One of the few good things that has come from my being anxious 80 – 90% of the time is that I have a long list of quick fixes for when I’m feeling particularly stressed. These are all things you can do just to calm you down in the moment, and to get you through whatever it is life has thrown at you. It’s obviously really important to treat the root cause of why you’re stressed, but sometimes you need a moment of relief before you can even get there, and that’s what these tips are for.
I used to think that aromatherapy was complete bs, that was until I tried it and now I’m hooked. It really does relax you. If I’m feeling generally quite stressed or tense I like to put on my oil burner, and fill my room with the scent of lavender and geranium, and it relaxes me in a really physical (think post-massage way). Muji have some really affordable options for these if you just want to try them out. I’m also thinking of investing in one of these roller balls for a quick fix of relaxation wherever I am.
If you’re in a situation that’s making you feel anxious, nervous, or just down right stressed, step out of it. You can always excuse yourself from a conversation, a meeting, the office, the pool for a moment. I have hidden in bathrooms more times than I care to count so that I can have a moment to myself and regain my composure. If you’re someone that feels like they can’t breathe when they’re stressed, try and get outside. If you’re someone, like me, who gets overwhelmed by big groups find somewhere you can be alone. Find yourself a safe space and take a moment out.
HAVE A DRINK (OF WATER)
First off, we could all do with drinking a little more water. Second, having a drink (the slower and steadier the better) is a great way to sort out your breathing without having to worry about counting or being conscious of it. It is very hard to hyperventilate whilst your drinking. In fact, because you’re focused on something else, and you can only breathe through your nose, it effectively resets you back to your default. This helps calm you down and gives you time to think of more active solutions to how you’re feeling.

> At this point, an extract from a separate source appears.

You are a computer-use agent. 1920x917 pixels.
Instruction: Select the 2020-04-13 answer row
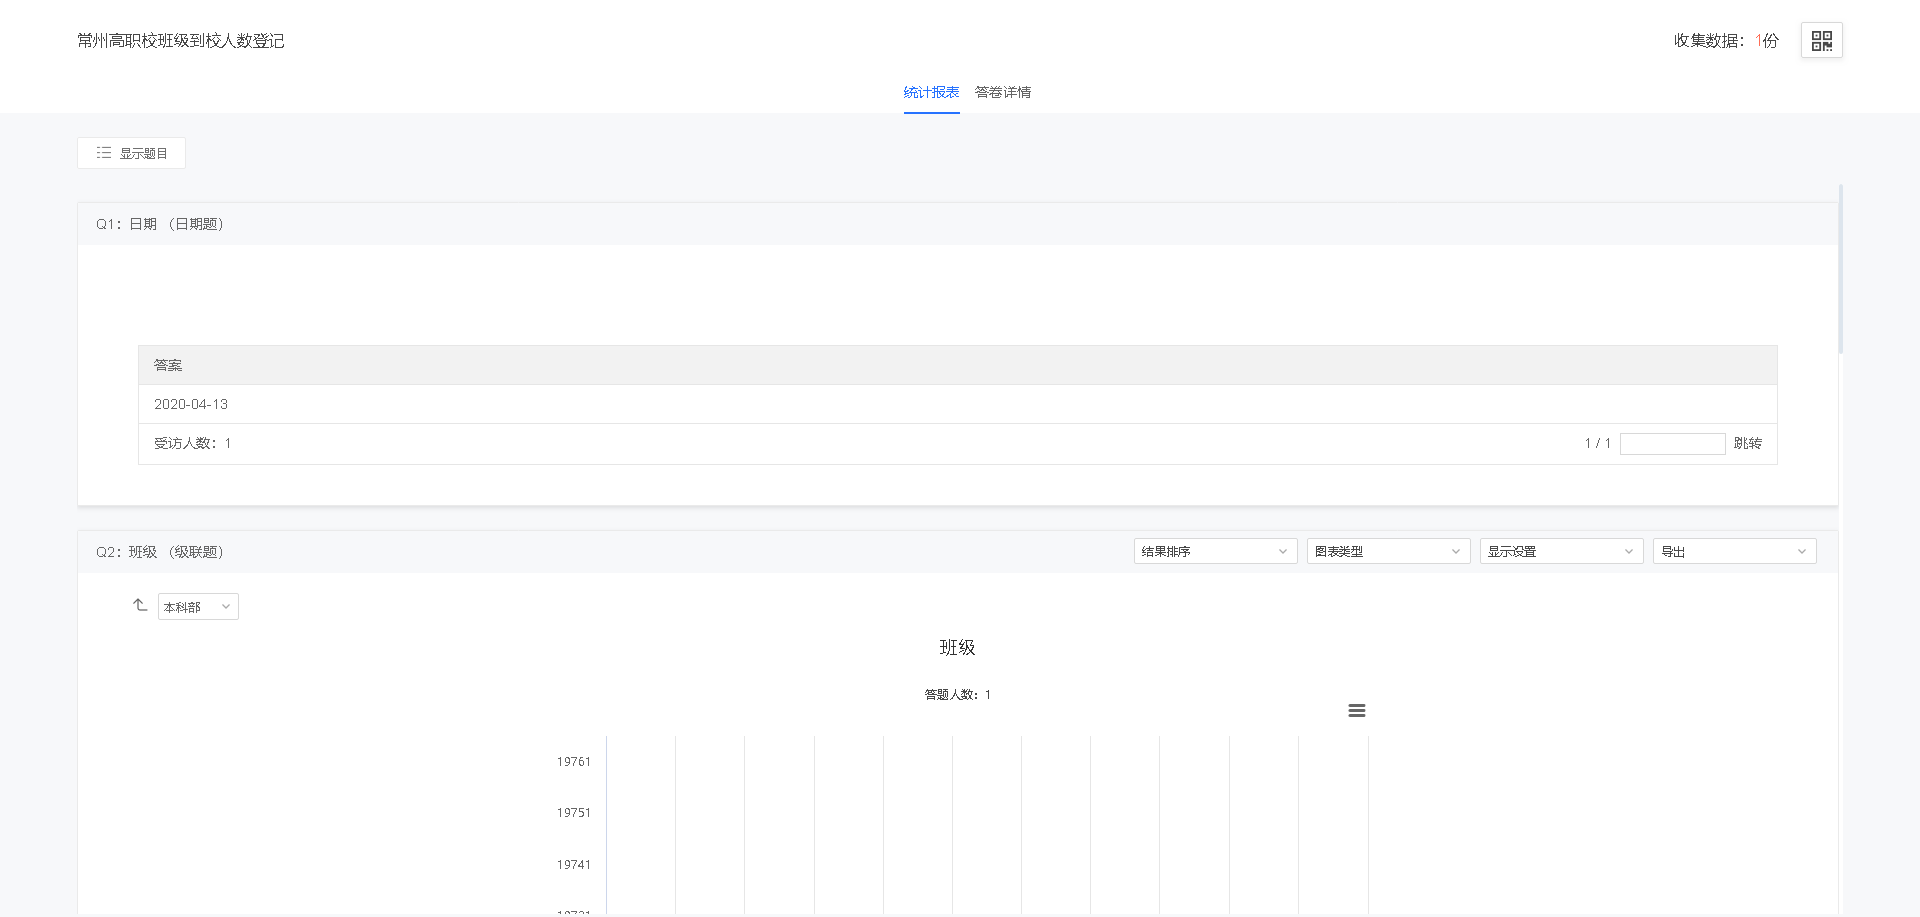pos(191,404)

FIND SOMETHING TO FIDGET WITH
I am a chronic ring spinner to the extent that I’ve worn away the skin under my rings. Having something to fidget with, in my case a ring, while you’re stressed is a great way to relieve nervous energy. The best things to fidget with are the ones you have to hand, or can fiddle with subtly, that way you don’t feel like you’re drawing any attention to yourself or making yourself feel self-conscious. For example, I’m able to spin my rings whilst I’m having a conversation without detracting from what’s going on, but it still helps clam me down.
LISTEN TO SOME MUSIC
Music makes you feel good, fact. Put your headphones on or turn your speakers up and put on a song that makes you happy. For me, that means something super cheesy and probably popular in the early 2000s. Whether you have a dance, sing along, or just listen, what matters is that you have a feel good distraction.
COOL DOWN (PHYSICALLY)
I don’t know about anyone else, but when I’m really stressed or having a panic attack I start to overheat. So, I like to go and run my pulse points under cold water and it usually starts to soothe me. If I can I also like to take my shoes off. I also feel like focusing on a physical sensation is a good way to break you out of a negative mindset and remind you that you’re here, you’re present, you’re breathing and you’re okay.
SHAKE IT OUT
This is something I used to do before exams. I would chant a little mantra and then shake my entire body like I was a dancing octopus to wiggle out any nervous energy, and it worked. While flailing madly definitely works, I realise it isn’t always office appropriate. Instead, you can try shaking out your arms, having a bathroom boogie, or even just going for a walk. Moving around (dancing, octopus style or not, or having a little power walk) releases endorphins which make you happy as well as helping work of some of the extra adrenaline in your system – if it’s fight or flight, trick your body that you’re flying by boogying down like big bird.
LISTEN TO SOMEONE ELSE
Something else I’ve gotten in the habit of doing recently is calling my boyfriend when I feel like I’m on my way to having a panic attack. But instead of talking about how bad or anxious I’m feeling I get him just to talk to me about his day, or some random podcast he’s heard. Listening to someone else’s problems, or interests, is a great distraction and gets your out of the mind space where you stress yourself out even further because you’re in a negative spiral. I will say that you probably have to choose who you call carefully. For example, don’t call a co-worked who might give you more work to do, or a friend who is likely to be super emotional too. What’s best is if you tell that someone you can trust what you’re doing, and why beforehand (“I might just call you and ask you to chat to me because I’m feeling anxious and it relaxes me, is that okay?” works well) that way they know exactly what’s going on and that they’re helping you.